## PROBLEM TO WORK ON
Add 51 to every coordinate in the answers to the records below, and write out all the lines again with the requests unchanged. Leave the pictures out.

## AVAILABLE DATA

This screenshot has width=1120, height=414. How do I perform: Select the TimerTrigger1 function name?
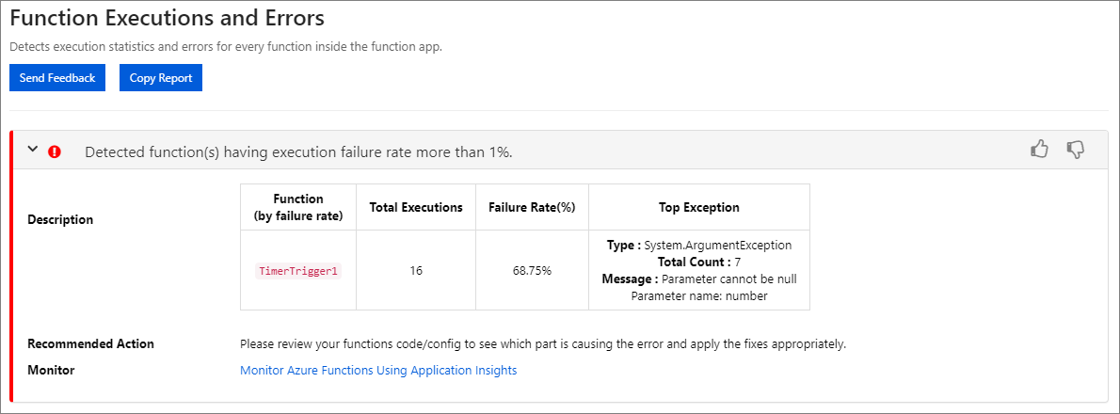click(x=298, y=271)
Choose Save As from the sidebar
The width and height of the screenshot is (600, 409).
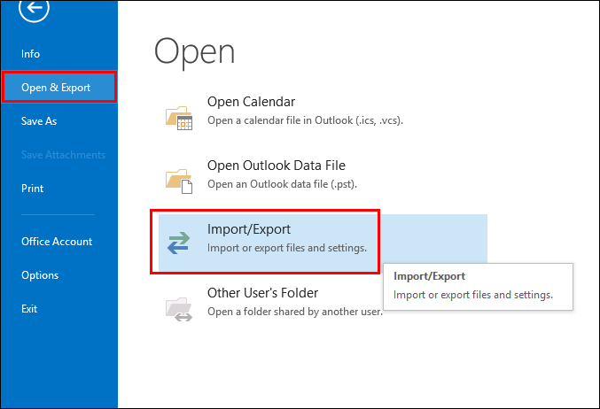(39, 121)
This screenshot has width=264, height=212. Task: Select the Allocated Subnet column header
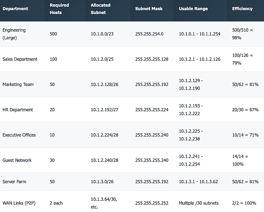pyautogui.click(x=101, y=9)
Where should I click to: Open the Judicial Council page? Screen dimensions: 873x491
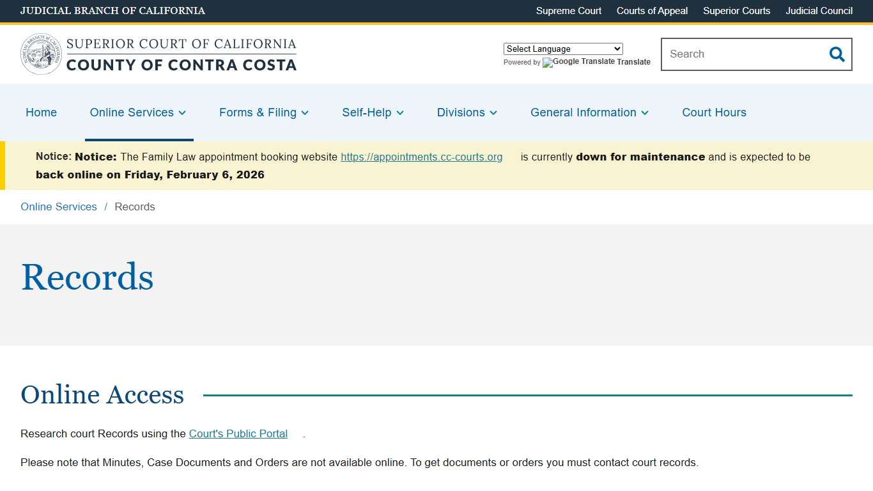(x=819, y=11)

## SOLUTION FOR THIS TASK
This screenshot has width=1120, height=414. How do I perform: Select the TimerTrigger1 function name?
click(x=349, y=322)
Choose Save As from the sidebar
The width and height of the screenshot is (600, 409).
(90, 172)
This screenshot has width=264, height=212. Task: Select the Allocated Subnet column header
pyautogui.click(x=152, y=60)
Where should I click to: Open the Judicial Council page? Screen dimensions: 873x491
(x=870, y=62)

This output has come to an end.